- _Requirement_
Rewrite the stretch of records from the start through the line containing "will tap(261, 17).", replacing "computer-use agent" with "screen assistant" and leaving everything else unchanged.

- _Supplied information_
==*==

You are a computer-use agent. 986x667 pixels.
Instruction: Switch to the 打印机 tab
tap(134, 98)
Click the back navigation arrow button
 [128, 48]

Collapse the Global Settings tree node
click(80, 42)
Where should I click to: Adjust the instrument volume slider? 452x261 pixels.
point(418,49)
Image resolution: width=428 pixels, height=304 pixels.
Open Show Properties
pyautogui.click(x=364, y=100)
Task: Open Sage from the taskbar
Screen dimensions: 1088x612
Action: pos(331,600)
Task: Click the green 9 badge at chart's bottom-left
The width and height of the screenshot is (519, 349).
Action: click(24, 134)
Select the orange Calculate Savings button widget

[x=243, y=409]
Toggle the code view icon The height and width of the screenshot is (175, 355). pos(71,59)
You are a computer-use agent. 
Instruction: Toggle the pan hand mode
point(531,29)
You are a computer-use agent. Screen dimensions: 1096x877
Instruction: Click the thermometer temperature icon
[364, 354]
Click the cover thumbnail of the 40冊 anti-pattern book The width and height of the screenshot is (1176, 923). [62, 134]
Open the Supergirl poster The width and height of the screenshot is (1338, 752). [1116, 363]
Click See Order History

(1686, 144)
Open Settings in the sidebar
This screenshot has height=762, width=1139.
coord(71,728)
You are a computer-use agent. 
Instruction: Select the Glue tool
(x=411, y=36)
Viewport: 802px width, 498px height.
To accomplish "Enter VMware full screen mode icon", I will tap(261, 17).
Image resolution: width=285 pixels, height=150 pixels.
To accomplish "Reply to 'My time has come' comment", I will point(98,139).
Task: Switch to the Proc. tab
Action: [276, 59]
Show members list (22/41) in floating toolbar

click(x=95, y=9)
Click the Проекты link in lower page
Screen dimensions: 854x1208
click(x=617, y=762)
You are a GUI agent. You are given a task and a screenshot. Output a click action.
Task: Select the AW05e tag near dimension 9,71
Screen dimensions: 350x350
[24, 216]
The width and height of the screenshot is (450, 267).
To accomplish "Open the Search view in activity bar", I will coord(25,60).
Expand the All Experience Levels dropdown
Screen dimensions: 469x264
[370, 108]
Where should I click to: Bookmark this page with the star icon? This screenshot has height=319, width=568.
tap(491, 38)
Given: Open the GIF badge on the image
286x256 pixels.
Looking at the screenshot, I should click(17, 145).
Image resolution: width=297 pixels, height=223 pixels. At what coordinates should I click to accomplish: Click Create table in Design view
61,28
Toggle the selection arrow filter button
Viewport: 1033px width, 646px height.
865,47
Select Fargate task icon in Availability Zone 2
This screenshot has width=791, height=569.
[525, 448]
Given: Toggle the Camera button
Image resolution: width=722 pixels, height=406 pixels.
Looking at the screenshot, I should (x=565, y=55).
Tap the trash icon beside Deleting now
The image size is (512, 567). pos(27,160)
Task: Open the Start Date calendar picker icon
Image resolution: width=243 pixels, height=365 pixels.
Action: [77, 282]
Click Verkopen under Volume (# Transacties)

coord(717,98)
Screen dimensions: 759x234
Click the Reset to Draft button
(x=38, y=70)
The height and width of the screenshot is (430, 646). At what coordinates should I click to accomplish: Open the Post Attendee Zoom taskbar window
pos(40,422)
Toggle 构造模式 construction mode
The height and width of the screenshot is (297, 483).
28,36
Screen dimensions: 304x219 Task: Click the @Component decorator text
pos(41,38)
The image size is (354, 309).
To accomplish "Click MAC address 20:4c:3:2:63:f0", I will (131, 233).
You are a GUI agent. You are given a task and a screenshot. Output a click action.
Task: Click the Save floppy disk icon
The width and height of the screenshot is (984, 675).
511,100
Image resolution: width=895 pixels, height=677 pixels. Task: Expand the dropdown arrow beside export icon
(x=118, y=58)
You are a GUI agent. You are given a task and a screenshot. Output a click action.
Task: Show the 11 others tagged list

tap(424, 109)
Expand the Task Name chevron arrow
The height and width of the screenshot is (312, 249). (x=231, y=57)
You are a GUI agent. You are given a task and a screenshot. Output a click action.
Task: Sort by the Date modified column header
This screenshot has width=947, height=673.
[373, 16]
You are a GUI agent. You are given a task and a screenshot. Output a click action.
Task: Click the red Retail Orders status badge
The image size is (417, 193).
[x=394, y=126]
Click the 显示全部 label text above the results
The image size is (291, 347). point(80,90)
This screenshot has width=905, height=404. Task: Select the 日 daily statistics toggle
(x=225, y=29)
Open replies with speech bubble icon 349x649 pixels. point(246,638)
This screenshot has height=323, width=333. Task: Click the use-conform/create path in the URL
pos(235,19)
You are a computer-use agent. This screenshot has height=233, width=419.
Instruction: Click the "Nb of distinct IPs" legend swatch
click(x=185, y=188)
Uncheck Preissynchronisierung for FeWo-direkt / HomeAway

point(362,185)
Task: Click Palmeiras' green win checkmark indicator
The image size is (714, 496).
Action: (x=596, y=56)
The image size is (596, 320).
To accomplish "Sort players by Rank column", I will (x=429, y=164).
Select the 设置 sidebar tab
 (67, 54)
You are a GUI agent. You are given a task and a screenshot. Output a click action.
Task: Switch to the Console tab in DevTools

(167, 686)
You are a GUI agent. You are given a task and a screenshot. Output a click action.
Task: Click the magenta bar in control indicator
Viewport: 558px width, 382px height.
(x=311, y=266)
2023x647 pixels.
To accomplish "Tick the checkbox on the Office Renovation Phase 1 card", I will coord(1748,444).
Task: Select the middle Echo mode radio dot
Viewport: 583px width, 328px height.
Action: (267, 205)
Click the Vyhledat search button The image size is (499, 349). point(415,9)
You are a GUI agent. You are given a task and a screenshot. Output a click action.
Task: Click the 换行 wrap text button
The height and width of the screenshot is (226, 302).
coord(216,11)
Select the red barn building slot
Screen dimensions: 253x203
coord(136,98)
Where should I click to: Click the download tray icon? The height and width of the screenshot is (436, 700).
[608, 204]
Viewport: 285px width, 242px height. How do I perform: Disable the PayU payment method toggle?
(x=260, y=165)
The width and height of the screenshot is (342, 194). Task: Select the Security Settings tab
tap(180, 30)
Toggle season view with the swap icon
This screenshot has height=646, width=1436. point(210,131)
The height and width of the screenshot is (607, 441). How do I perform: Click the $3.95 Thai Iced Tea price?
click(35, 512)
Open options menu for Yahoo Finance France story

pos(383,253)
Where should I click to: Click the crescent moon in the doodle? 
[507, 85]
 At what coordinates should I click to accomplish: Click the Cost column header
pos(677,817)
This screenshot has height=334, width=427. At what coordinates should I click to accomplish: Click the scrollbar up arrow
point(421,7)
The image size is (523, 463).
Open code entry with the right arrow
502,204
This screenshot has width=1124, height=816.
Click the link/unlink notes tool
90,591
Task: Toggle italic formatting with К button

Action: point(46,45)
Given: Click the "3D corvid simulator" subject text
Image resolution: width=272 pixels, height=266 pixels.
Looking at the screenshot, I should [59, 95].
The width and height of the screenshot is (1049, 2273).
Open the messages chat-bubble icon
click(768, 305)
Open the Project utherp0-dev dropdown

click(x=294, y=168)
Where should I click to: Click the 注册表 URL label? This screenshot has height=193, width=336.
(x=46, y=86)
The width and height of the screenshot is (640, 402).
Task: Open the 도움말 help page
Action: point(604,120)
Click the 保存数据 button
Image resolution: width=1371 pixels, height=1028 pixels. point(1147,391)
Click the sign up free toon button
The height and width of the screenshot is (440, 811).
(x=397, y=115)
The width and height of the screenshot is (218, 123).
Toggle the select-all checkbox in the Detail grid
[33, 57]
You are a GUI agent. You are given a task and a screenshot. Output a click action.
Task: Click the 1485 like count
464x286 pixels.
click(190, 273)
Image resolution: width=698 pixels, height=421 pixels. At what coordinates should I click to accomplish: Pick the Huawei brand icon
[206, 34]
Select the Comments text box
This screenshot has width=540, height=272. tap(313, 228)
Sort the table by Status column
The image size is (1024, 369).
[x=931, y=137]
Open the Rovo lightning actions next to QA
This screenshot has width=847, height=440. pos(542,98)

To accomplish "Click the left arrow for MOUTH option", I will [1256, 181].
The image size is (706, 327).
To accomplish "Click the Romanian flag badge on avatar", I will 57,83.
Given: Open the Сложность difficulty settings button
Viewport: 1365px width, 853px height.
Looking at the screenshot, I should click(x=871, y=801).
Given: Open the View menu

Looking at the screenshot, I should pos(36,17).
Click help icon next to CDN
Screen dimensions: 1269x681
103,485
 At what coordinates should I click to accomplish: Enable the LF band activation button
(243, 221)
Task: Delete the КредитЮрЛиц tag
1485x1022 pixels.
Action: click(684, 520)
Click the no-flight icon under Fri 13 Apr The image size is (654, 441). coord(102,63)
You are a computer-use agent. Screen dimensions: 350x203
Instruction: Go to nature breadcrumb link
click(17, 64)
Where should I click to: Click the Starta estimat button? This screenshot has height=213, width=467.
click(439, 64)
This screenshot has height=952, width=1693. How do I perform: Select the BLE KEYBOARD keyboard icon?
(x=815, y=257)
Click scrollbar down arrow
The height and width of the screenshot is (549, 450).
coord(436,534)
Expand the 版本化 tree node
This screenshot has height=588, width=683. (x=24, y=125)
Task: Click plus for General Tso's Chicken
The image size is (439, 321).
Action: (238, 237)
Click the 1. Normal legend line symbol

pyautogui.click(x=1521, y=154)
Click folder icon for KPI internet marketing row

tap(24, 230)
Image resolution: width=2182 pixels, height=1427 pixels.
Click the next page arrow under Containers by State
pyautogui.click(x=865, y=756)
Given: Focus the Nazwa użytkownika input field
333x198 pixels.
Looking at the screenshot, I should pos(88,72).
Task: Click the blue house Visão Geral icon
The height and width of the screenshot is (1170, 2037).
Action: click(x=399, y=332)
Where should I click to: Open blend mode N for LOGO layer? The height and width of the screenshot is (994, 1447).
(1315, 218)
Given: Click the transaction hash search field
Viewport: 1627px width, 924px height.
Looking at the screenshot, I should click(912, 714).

==*==

- _Final result_
You are a screen assistant. 986x667 pixels.
Instruction: Switch to the 打印机 tab
tap(134, 98)
Click the back navigation arrow button
 [128, 48]

Collapse the Global Settings tree node
click(80, 42)
Where should I click to: Adjust the instrument volume slider? 452x261 pixels.
point(418,49)
Image resolution: width=428 pixels, height=304 pixels.
Open Show Properties
pyautogui.click(x=364, y=100)
Task: Open Sage from the taskbar
Screen dimensions: 1088x612
Action: pos(331,600)
Task: Click the green 9 badge at chart's bottom-left
The width and height of the screenshot is (519, 349).
Action: click(24, 134)
Select the orange Calculate Savings button widget

[x=243, y=409]
Toggle the code view icon The height and width of the screenshot is (175, 355). pos(71,59)
You are a screen assistant. 
Instruction: Toggle the pan hand mode
point(531,29)
You are a screen assistant. Screen dimensions: 1096x877
Instruction: Click the thermometer temperature icon
[364, 354]
Click the cover thumbnail of the 40冊 anti-pattern book The width and height of the screenshot is (1176, 923). [62, 134]
Open the Supergirl poster The width and height of the screenshot is (1338, 752). [1116, 363]
Click See Order History

(1686, 144)
Open Settings in the sidebar
This screenshot has height=762, width=1139.
coord(71,728)
You are a screen assistant. 
Instruction: Select the Glue tool
(x=411, y=36)
Viewport: 802px width, 498px height.
To accomplish "Enter VMware full screen mode icon", I will tap(261, 17).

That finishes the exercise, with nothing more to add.